Terpapar jelas dalam pandanganku tidak kurang dari dua ribu pemudik mengantri kapal berikutnya: Kapal Nusa Jaya-di dermaga 1 ini. Mereka berjejer dalam koridor jembatan yang berukuran lebar hanya satu setengah meter ini. Ada ibu-ibu paruh baya yang setia menggendong bayi mungilnya. Sementara di kedua tangan ibu itu tetap membopoh tas besar yang berwarna merah dan hitam.
Tiba-tiba muncul rasa was-wasku. “Rentan sekali ibu ini menjadi sasaran si tangan panjang”, lirih batin ku. Betapa tidak, masih jelas dalam benakku peristiwa tadi malam di pos polisi KP3 Merak. Seorang pemudik asal bandung yang hendak ke Lampung timur melaporkan bahwa ia telah kecopetan. Malang baginya, uang kiriman orang tuanya sebesar satu juta empat ratus ribu rupiah pun harus amblas. Dengan wajah memelas ia pun meminta pertolongan polisi setempat untuk bisa sampai ke rumah orang tuanya. Polisi pun dengan sigap mendata si pemudik itu. Ia menanyakan nama lengkap, usia, pekerjaan, alamat, dan kronologis ceritanya. Begitu juga aku. Segera saja ku tuliskan informasi tentang kejadian yang dituturkan oleh Ahyadi, begitu pengakuan si pemudik akan nama aslinya. Sementara temanku sibuk mengabadikan kesedihan Ahyadi dengan kamera PD 170-nya. Kronologis ini penting untuk siaran ku jam enam nanti pagi.
Entah kenapa, produserku meloloskan berita-berita seperti yang dialami Ahyadi ini untuk d**etahui penonton. “Penonton itu sukanya berita-berita kriminal. Apalagi kalau ada darah-darahnya…”, jelas produserku ketika pertama kali aku ditraining sebagai reporter di salah satu stasiun tv swasta yang dimiliki oleh pengusaha yang memiliki kedekatan hubungan dengan wakil presiden RI ini. Ya..jadilah Ahyadi tertimpa sial dua kali lipat. Sekali kecopetan. Ke dua kali ia menjadi korban peliputanku.
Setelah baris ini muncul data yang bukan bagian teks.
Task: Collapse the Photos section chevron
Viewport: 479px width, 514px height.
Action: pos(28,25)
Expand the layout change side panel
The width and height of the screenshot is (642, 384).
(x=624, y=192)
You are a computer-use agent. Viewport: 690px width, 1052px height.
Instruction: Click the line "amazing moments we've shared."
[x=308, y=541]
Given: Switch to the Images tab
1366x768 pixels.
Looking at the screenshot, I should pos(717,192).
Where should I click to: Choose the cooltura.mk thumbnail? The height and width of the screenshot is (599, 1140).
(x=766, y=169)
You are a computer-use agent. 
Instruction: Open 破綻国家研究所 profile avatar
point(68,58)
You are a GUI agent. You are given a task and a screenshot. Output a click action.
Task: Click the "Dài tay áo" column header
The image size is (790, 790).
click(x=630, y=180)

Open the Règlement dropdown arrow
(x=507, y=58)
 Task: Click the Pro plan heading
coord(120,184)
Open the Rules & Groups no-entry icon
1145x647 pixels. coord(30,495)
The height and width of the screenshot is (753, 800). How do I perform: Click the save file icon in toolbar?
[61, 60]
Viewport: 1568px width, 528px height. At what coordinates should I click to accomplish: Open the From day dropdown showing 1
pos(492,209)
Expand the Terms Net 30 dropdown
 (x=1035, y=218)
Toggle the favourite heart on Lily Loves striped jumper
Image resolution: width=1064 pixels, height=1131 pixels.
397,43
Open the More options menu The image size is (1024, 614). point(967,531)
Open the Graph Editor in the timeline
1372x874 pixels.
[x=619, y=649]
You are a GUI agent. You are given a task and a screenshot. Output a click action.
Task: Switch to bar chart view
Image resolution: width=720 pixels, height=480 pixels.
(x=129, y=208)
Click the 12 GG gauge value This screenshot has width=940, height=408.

Kapal Nusa Jaya telah merapat. Dan, beribu penumpangnya pun berhamburan masuk ke dalam. Demikian juga dengan si ibu yang membopoh tas dan anaknya tadi. Dengan sekejap mereka hilang dari pantauanku. Jadilah suasana dermaga satu kembali mencair. “Wah..bahaya! Bisa-bisa mati angin neh..”, gumam ku. Tidak ada lagi sumber berita bagiku. Sekelebat terlintas kata-kata produserku akan perlunya berita kriminal. Akupun segera meluncur ke pos KP3. Harapanku akan ada lagi Ahyadi-Ahyadi berikutnya.
Tidak lebih dari sepuluh menit jalan kaki. Aku dan camera person ku telah singgah di pos KP3. Tapi…dasar niatnya sudah jelek. Maka, tak ada satupun laporan kriminal yang hinggap di pos polisi ini. KP3 senyap dari korban. Yang ada hanya aparat polisi jaga yang selalu siaga dua puluh empat jam. Ada juga kawan-kawan pers yang senasib dengan ku sedang menunggu datangnya korban.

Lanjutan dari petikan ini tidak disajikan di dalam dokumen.